■ Exercise directions
Your reply should contain the whole listing below, repeated exactly, and no images.

..........

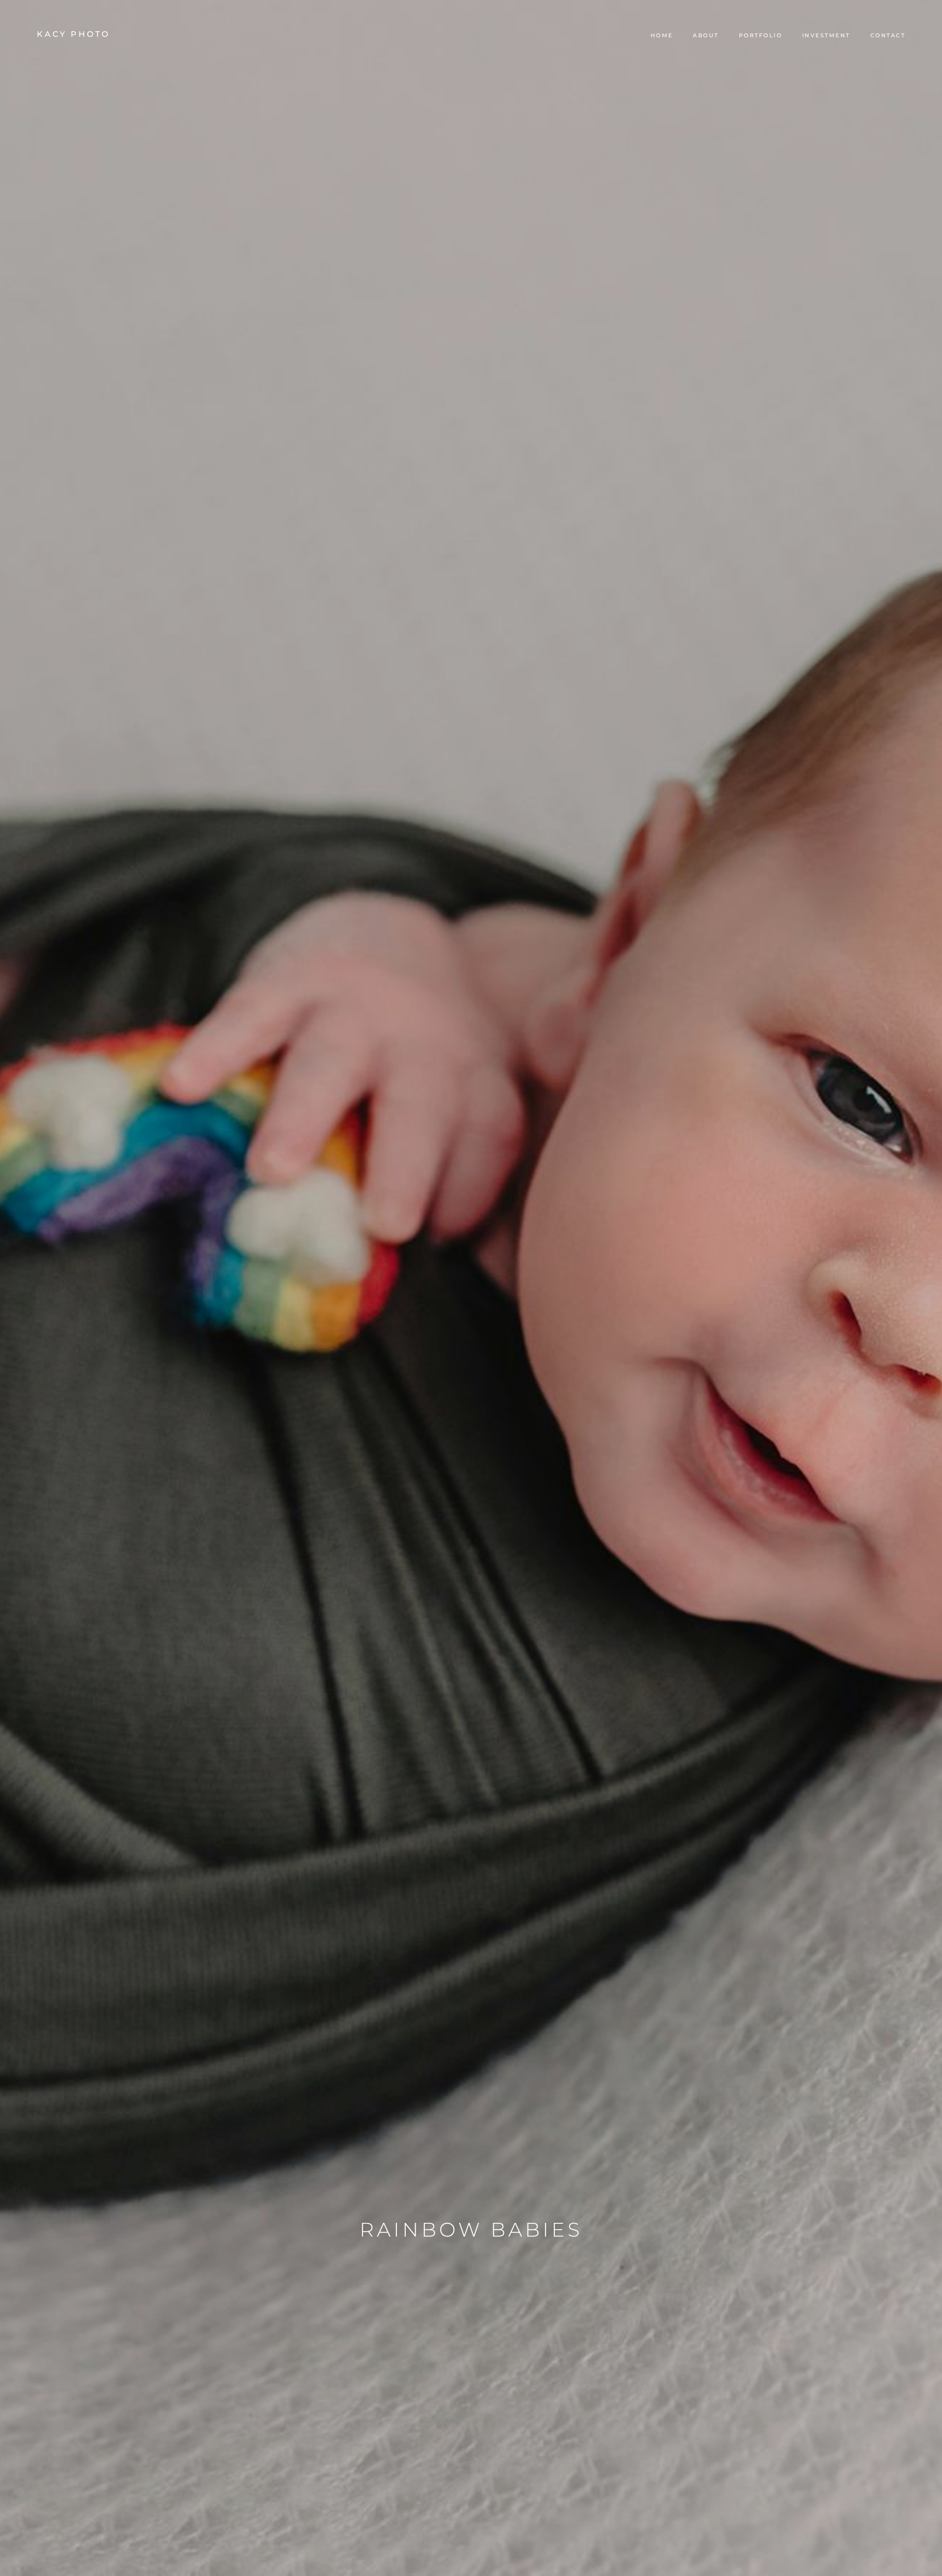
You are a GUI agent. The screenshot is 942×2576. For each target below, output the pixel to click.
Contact (888, 35)
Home (662, 35)
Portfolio (761, 35)
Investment (826, 35)
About (706, 35)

..........

■ Answer to the exercise
You are a GUI agent. The screenshot is 942×2576. For each target below, output the pixel to click.
Contact (888, 35)
Home (662, 35)
Portfolio (761, 35)
Investment (826, 35)
About (706, 35)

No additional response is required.